* _WHAT THE TASK REQUIRES_:
Look below for the lines from the one with "The width and height of the screenshot is (900, 1305)." to the one with "Task: Download José", and copy exactly those lines, both ends included.
Top of THE RECORDS
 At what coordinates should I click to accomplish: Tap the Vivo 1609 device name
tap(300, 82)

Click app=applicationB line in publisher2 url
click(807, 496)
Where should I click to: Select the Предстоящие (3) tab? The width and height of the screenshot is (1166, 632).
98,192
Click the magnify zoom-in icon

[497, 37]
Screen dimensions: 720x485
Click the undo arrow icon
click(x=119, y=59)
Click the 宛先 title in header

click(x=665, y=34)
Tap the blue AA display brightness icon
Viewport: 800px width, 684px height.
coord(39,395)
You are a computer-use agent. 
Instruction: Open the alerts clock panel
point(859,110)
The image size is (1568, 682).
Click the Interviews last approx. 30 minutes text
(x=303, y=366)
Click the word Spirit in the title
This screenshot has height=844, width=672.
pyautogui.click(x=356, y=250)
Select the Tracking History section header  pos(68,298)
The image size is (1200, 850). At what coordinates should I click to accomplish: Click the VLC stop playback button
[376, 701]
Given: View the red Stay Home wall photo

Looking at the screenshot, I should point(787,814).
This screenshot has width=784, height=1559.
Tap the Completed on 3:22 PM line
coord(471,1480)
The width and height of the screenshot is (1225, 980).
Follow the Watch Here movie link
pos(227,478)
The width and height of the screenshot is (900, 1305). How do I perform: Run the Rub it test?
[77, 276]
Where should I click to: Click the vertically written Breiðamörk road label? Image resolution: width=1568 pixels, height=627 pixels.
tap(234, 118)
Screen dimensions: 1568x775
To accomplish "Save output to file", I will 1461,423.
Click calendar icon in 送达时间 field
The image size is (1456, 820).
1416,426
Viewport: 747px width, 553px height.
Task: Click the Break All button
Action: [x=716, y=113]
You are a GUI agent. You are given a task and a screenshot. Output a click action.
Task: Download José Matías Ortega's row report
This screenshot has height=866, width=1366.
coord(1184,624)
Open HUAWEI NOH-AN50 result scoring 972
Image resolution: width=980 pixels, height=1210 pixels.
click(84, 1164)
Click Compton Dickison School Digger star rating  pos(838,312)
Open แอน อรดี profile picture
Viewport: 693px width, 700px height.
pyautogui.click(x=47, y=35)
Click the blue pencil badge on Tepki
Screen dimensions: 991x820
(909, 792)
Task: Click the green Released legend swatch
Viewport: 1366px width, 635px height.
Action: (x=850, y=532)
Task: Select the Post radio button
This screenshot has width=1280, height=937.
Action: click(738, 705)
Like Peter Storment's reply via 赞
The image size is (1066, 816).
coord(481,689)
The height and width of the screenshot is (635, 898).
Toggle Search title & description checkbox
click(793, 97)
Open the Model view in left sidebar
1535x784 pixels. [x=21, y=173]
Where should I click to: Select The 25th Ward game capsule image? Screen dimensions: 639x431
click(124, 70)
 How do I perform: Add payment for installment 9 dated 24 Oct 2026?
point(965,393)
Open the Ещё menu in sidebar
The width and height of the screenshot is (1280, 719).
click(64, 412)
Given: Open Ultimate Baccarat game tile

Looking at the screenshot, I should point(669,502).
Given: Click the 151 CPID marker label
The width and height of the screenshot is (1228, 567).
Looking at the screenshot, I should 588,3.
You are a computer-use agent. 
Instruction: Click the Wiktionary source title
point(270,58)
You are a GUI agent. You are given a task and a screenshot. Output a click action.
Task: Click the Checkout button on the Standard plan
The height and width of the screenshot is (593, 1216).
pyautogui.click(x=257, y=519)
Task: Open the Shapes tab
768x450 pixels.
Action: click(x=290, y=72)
Bottom of THE RECORDS
* _RESPONSE TO THIS EXERCISE_:
The width and height of the screenshot is (900, 1305). How do I perform: Run the Rub it test?
[77, 276]
Where should I click to: Click the vertically written Breiðamörk road label? Image resolution: width=1568 pixels, height=627 pixels.
tap(234, 118)
Screen dimensions: 1568x775
To accomplish "Save output to file", I will 1461,423.
Click calendar icon in 送达时间 field
The image size is (1456, 820).
1416,426
Viewport: 747px width, 553px height.
Task: Click the Break All button
Action: [x=716, y=113]
You are a GUI agent. You are given a task and a screenshot. Output a click action.
Task: Download José Matías Ortega's row report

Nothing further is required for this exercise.